Problem to solve
From top to bottom, print the listing word for word and skip any pictures it contains.
◆ ◆ ◆ ◆ ◆
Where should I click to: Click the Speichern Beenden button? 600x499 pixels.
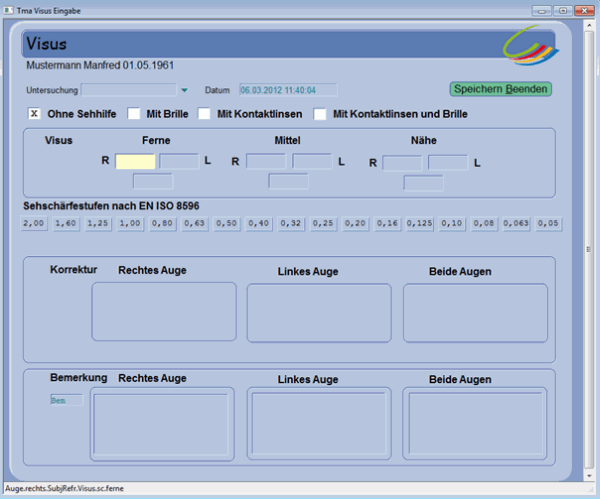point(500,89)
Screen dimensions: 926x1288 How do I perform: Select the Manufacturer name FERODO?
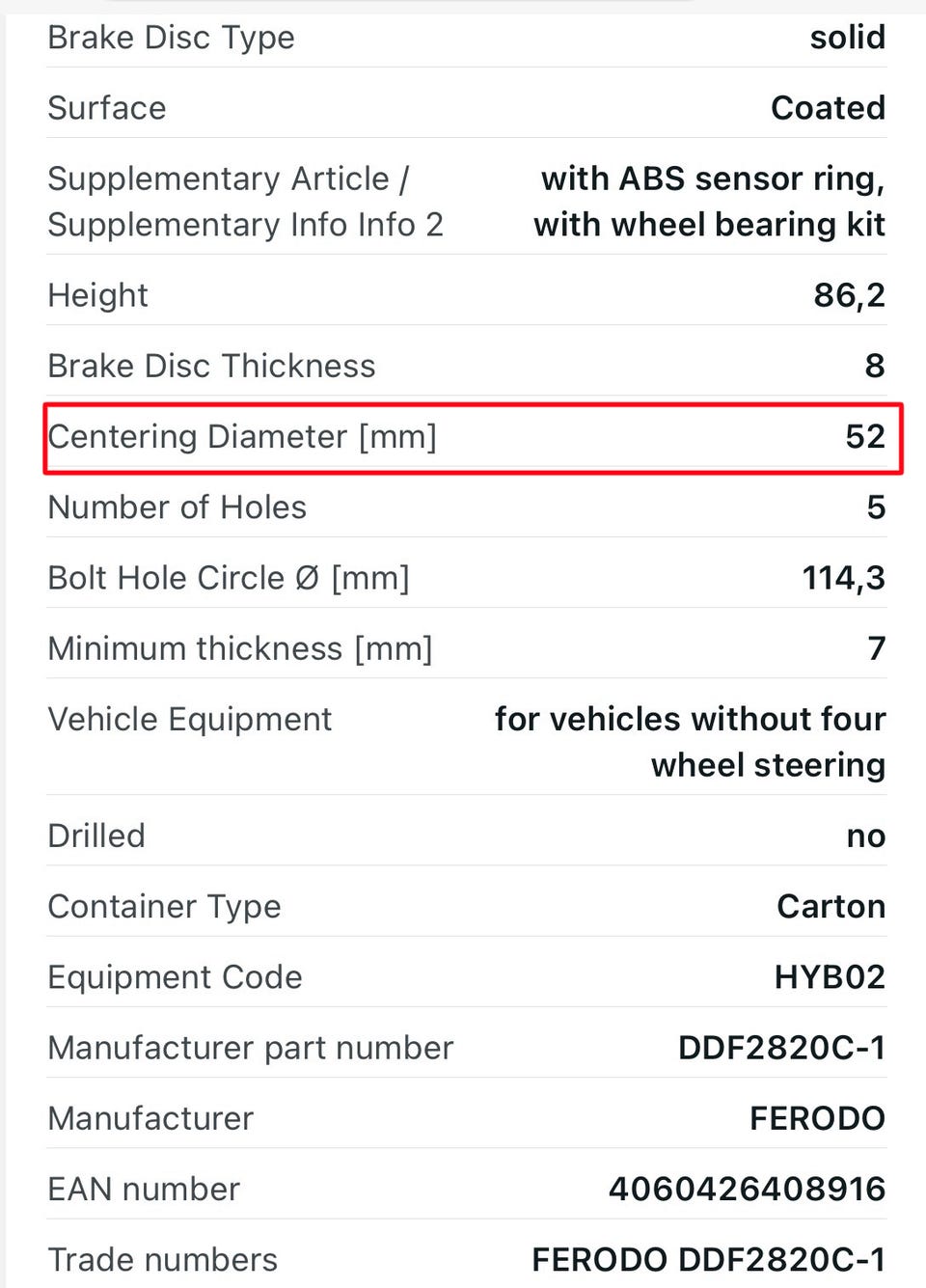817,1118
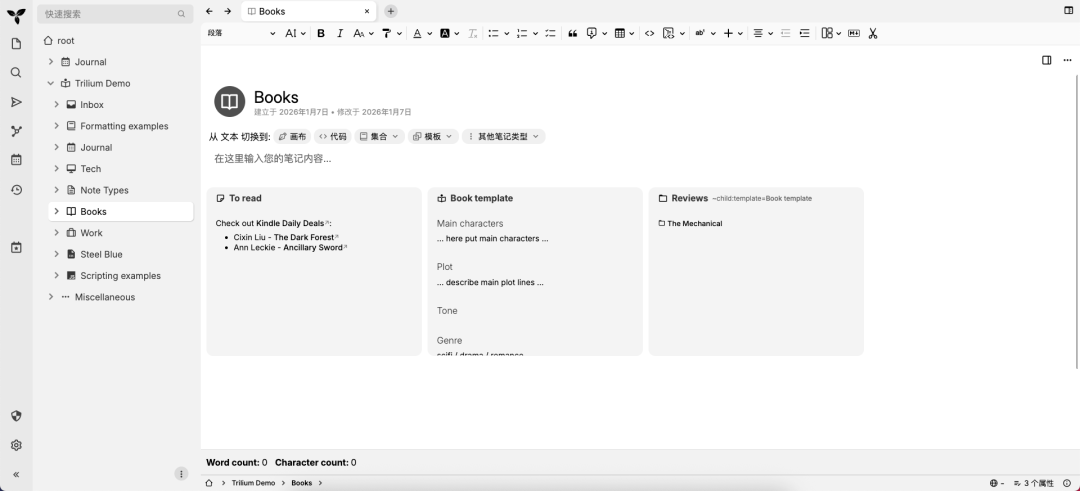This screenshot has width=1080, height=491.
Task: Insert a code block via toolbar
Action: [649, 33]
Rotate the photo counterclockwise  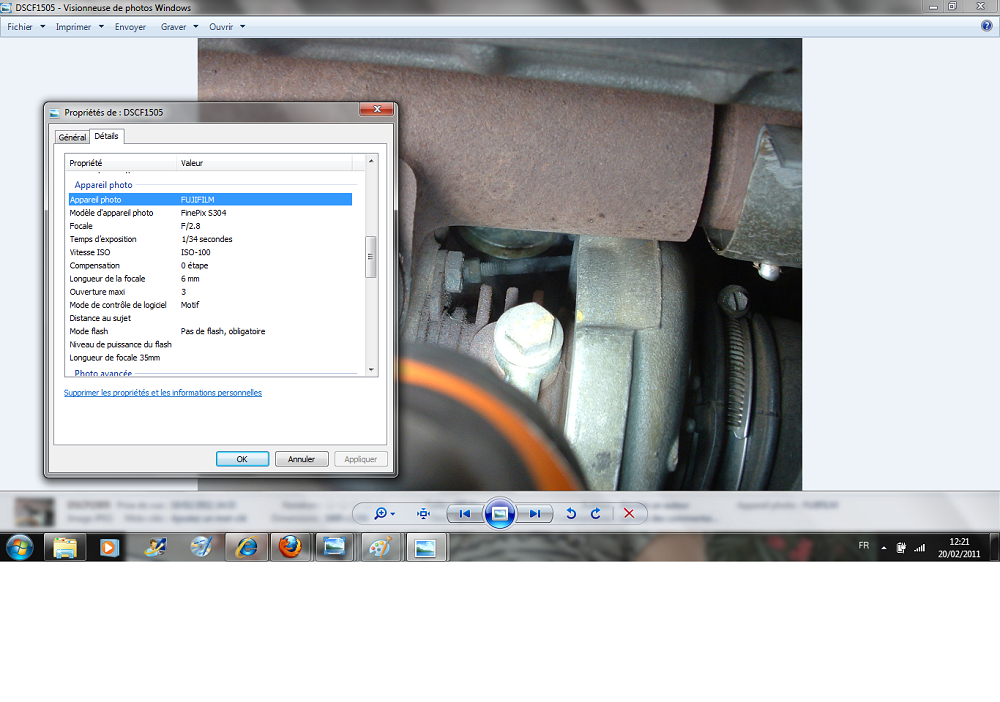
◆ ◆ ◆ ◆ ◆
Exercise result
Where should I click to: Click the Speichern Beenden button? 600x499 pixels.
point(500,89)
Screen dimensions: 926x1288 How do I perform: Select the Manufacturer name FERODO?
817,1118
This screenshot has width=1080, height=491.
Task: Insert a code block via toolbar
Action: [649, 33]
Rotate the photo counterclockwise  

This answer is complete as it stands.